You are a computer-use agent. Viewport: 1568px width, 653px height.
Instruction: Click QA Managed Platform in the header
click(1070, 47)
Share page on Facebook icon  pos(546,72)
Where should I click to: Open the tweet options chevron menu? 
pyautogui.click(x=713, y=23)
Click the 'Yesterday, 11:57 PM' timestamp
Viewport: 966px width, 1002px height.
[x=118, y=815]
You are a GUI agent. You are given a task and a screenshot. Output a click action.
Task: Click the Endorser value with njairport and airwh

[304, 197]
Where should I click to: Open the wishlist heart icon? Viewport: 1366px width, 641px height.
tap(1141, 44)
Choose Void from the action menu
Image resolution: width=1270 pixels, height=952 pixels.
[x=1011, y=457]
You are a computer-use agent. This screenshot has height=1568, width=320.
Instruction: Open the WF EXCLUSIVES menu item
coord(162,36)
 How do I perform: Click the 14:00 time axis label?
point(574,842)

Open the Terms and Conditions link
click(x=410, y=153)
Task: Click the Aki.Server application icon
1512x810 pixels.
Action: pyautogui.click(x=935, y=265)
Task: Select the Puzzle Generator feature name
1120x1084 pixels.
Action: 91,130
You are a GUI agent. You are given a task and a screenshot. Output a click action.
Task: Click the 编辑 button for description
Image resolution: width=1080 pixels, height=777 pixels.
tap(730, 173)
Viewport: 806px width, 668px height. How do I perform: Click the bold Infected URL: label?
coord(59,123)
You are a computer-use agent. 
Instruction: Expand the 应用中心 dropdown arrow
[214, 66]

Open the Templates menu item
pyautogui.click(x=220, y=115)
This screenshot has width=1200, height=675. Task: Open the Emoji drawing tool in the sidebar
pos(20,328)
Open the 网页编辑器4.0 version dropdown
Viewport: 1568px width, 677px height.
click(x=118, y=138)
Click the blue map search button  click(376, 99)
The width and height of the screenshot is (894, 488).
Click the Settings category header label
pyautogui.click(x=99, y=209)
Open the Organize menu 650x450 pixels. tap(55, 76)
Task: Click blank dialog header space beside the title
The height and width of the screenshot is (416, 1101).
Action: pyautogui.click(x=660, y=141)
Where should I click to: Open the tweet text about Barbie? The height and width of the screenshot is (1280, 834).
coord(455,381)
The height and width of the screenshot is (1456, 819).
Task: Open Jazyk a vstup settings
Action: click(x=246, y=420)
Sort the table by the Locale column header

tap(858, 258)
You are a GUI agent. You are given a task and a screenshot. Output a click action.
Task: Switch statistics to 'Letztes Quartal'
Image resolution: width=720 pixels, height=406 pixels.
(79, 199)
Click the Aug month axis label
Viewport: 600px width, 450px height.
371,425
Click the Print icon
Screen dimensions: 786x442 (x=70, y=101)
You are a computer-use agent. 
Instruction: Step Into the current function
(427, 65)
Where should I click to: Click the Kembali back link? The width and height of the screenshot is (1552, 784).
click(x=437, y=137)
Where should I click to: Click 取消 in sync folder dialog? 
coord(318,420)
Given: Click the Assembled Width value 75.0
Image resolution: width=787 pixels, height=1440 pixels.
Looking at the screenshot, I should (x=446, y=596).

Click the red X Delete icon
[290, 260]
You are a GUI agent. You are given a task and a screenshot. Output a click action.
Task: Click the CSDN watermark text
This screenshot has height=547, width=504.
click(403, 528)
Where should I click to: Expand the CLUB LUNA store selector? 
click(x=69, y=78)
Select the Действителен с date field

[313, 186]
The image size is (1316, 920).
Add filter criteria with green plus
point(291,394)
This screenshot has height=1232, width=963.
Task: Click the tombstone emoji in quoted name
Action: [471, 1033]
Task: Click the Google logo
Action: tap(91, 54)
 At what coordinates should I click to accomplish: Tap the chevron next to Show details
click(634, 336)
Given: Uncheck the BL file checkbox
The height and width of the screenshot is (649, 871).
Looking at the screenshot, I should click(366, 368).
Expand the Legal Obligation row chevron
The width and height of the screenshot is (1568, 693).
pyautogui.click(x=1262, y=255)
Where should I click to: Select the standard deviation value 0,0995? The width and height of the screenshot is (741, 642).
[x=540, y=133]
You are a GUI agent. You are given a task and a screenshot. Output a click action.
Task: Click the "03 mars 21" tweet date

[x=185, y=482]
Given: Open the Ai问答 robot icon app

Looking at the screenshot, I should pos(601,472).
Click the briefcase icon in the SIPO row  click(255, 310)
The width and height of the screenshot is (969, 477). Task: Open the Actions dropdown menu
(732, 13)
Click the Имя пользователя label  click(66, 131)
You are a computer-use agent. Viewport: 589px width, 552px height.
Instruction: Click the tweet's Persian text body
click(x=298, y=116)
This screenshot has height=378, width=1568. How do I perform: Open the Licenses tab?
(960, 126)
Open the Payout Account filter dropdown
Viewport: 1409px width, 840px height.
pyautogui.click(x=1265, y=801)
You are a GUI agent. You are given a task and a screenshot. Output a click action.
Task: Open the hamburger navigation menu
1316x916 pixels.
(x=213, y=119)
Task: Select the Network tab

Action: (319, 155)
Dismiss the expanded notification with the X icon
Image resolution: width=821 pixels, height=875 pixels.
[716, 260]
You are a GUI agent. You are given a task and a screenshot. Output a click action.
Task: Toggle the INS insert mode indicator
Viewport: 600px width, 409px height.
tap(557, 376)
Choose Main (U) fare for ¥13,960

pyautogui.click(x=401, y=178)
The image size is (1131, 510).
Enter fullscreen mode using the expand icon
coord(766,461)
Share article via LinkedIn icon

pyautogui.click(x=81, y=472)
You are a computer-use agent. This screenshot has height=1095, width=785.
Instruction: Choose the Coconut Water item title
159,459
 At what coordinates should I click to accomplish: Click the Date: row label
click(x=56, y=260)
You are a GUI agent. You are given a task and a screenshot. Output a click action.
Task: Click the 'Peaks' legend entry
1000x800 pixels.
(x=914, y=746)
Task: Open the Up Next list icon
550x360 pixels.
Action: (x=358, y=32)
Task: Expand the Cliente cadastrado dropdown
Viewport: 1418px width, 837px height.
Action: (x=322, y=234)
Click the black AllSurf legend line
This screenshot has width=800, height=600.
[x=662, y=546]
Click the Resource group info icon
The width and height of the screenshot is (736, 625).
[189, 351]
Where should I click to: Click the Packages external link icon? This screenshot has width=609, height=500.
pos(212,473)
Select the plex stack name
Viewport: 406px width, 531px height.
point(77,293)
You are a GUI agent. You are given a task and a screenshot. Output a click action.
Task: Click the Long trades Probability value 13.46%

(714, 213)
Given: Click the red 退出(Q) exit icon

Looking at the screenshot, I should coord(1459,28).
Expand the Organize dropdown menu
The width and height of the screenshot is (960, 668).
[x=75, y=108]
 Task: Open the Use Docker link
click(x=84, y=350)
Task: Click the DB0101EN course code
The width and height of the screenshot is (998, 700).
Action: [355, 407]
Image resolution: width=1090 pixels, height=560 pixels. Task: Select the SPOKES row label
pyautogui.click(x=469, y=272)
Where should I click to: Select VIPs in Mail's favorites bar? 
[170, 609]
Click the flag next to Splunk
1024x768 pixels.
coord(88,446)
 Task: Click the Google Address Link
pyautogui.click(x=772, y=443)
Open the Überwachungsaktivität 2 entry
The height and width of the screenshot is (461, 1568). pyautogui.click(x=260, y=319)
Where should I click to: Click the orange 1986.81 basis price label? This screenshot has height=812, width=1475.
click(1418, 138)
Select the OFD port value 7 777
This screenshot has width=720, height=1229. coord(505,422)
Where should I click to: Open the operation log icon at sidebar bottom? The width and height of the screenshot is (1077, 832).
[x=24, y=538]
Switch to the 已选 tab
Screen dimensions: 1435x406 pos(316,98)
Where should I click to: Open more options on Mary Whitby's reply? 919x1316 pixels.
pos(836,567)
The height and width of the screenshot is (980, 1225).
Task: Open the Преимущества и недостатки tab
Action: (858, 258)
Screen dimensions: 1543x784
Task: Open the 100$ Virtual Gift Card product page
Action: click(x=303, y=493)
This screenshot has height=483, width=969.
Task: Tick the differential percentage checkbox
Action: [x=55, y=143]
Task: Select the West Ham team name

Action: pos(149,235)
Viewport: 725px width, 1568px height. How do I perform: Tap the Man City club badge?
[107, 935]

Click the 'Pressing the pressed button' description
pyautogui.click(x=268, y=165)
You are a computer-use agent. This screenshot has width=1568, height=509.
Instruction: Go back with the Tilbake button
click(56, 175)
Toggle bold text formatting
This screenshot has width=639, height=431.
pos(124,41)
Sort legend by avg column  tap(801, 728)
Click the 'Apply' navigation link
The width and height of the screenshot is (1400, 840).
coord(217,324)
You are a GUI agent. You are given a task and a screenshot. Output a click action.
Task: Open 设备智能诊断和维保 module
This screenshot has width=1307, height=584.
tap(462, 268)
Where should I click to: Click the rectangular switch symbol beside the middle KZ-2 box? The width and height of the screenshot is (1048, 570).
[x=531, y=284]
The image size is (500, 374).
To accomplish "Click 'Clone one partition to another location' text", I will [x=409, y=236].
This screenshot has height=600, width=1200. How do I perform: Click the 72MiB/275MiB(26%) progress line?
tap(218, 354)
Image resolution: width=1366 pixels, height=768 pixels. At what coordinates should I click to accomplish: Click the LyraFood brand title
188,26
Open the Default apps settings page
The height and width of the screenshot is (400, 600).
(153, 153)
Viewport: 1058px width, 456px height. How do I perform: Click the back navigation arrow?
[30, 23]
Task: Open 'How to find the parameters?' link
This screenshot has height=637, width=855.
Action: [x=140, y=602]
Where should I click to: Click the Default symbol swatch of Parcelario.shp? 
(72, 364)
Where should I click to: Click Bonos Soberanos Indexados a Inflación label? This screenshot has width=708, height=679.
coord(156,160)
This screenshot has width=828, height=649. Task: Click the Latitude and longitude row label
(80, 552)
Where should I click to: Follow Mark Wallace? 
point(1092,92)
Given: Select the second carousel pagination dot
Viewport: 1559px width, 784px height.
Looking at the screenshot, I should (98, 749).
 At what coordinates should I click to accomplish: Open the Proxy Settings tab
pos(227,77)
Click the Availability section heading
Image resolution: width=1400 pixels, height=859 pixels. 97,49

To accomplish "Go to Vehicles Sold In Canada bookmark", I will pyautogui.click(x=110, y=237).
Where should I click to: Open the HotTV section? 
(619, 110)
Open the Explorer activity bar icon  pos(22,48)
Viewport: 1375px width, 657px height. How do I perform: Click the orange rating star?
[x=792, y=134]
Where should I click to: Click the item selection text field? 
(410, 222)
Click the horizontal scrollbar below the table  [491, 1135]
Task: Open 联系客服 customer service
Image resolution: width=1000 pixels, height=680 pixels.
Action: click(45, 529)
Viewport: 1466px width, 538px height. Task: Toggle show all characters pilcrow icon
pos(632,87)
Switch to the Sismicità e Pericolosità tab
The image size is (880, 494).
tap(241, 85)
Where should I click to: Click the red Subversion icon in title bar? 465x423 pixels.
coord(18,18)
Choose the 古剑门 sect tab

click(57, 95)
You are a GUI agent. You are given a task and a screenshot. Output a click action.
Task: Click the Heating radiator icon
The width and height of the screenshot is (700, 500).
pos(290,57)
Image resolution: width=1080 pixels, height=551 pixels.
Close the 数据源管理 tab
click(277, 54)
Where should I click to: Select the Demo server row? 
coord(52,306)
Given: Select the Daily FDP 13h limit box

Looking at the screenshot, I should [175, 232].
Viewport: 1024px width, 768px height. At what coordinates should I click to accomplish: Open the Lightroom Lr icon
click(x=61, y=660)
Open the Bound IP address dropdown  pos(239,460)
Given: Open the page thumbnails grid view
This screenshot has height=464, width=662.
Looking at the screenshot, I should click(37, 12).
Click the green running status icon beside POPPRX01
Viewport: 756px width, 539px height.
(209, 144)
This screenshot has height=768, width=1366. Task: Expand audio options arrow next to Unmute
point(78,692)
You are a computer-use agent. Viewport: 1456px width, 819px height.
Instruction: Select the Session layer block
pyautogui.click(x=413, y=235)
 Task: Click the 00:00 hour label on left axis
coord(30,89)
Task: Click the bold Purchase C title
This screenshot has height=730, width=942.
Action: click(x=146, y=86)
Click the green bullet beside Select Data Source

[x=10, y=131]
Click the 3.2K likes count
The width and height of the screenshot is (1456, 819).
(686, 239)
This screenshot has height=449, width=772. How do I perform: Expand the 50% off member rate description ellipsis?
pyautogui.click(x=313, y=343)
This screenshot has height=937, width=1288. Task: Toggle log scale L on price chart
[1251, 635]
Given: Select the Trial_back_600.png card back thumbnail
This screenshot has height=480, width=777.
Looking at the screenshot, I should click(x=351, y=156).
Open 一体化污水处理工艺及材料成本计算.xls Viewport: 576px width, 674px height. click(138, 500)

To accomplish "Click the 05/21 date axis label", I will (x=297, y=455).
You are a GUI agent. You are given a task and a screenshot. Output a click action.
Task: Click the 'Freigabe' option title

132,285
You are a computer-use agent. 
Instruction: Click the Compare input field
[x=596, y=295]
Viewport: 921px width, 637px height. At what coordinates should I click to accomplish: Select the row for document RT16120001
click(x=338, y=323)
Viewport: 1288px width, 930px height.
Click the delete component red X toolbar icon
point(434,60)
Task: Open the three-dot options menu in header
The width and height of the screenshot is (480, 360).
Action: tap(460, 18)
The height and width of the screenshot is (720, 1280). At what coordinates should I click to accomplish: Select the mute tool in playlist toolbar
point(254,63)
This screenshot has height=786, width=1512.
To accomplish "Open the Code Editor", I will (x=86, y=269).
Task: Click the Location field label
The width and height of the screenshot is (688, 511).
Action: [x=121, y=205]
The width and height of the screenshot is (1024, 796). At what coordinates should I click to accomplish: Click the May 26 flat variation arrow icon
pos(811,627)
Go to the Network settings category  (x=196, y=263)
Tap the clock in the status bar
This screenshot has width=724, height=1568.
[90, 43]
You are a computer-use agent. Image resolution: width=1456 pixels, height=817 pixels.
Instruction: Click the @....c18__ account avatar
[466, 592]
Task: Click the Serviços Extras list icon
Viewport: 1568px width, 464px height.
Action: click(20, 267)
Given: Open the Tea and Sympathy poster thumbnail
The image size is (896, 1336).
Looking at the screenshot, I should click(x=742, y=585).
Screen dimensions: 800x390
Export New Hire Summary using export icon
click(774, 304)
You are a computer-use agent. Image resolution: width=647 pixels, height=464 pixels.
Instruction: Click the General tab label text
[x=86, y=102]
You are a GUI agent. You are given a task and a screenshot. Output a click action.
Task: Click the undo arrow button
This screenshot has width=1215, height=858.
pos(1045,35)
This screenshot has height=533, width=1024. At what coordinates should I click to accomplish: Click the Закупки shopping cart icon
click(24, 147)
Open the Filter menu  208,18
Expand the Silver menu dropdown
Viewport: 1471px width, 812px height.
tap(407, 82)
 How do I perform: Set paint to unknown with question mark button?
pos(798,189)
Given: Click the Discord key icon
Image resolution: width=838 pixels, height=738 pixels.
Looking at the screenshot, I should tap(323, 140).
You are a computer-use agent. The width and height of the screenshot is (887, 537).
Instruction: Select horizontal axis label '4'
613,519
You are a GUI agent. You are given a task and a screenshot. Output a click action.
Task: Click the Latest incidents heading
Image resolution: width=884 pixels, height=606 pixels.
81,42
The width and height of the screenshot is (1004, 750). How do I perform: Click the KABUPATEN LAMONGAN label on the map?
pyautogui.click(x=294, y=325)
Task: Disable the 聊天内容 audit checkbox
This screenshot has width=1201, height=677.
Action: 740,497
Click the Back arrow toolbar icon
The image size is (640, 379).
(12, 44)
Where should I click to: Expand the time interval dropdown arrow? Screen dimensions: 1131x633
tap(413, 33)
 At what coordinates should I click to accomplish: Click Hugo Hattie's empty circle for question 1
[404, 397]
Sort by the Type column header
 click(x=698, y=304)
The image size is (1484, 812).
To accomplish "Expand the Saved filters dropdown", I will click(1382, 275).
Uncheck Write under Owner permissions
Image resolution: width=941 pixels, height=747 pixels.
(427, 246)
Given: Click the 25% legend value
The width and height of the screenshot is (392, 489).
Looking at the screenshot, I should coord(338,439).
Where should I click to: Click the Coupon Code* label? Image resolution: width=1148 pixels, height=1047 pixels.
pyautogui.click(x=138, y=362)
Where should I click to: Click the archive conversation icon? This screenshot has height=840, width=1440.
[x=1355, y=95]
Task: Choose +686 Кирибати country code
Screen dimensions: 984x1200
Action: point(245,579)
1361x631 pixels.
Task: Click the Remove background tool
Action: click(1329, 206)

□ □ □ □ □ □ □

Exercise prompt:
Check each line of the material for the word "Uncheck". Copy the ones that have it.

Problem solution:
Given: Uncheck the BL file checkbox
Uncheck Write under Owner permissions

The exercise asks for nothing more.